CL: A senhora trabalhou 30 anos na Rede Ferroviária Federal, teve também uma firma de construção civil…
Conradine: Trabalhei 30 anos na Rede Ferroviária Federal, em cargos administrativos: atividades diferentes em períodos diferentes, mas todas as “fases” foram ótimas e me deram um leque de experiência muito rico. Fui muito feliz ali, tenho saudades da Empresa e do tempo em que permaneci nela. Tive temporariamente minha própria firma de engenharia (construção de casas). Todavia o excesso de encargos tornou-se estressante para mim e tive que abdicar desta última.
CL: Durante algum tempo foi responsável pelo Coral Ferroviário, Trem da Cultura e o Museu Ferroviário, como foi essa experiência?
Conradine: Já nos últimos anos, a par das minhas funções profissionais fiquei encarregada do Museu Ferroviário, do Trem da Cultura e do Coral da Empresa, onde além de solista fui Presidente da Comissão que geria este último. Estas atividades me deram um prazer especial, visto seu aspecto nitidamente cultural que tanto aprecio.
CL: Com quase 80 anos e uma vida cheia de conquista, também há perdas.

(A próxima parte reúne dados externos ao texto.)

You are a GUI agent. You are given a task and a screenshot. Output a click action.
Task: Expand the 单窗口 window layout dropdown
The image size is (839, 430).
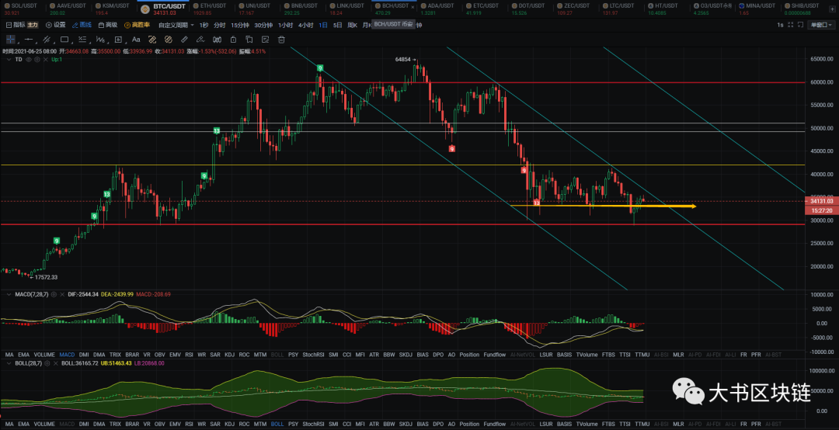click(x=820, y=25)
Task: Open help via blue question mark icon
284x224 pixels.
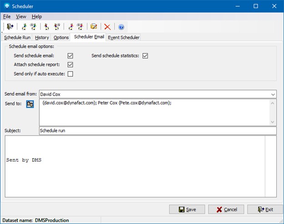Action: [x=121, y=27]
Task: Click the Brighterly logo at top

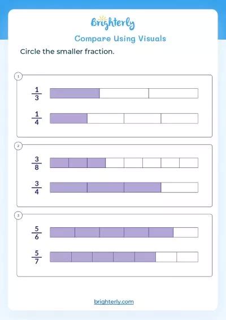Action: click(x=113, y=23)
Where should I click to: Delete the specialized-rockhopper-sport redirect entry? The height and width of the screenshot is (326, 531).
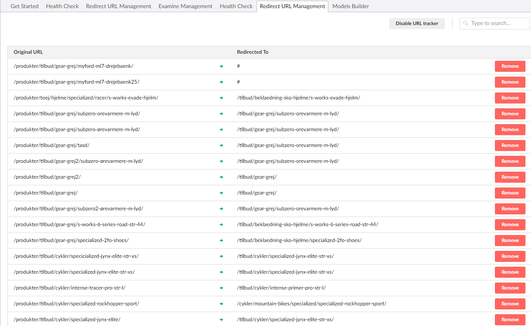pos(510,304)
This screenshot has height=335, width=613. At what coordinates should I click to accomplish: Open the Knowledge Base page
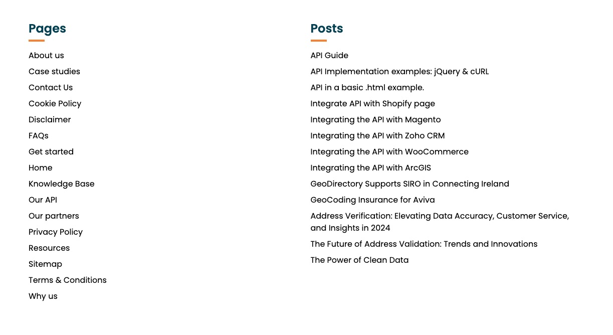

Como superou a morte de seus filhos e o câncer?
Conradine: Quanto aos meus filhos, as perdas e separações são acontecimentos traumáticos, pelo qual todos passamos, pois fazem parte da vida. Acredito que somos seres espirituais vivendo uma experiência humana. Somos energia pura e a energia é indestrutível, por isso vamos viver para sempre. Para mim a morte é apenas um instantâneo do processo da vida! Tenho todo carinho do mundo pelas minhas irmãs, considero a família a coisa mais importante que temos. Agradeço a Deus pelo privilégio de ter me escolhido para ser mãe de dois seres tão especiais como Cibélia e Guilherme.
CL: Hoje se sente sozinha? Como é a sua vida?
Conradine: Existe diferença entre estar só e ser solitária. Faço uma interação muito grande com as pessoas e me envolvo em atividades que me dão prazer, portanto num universo interior rico não há espaço para solidão.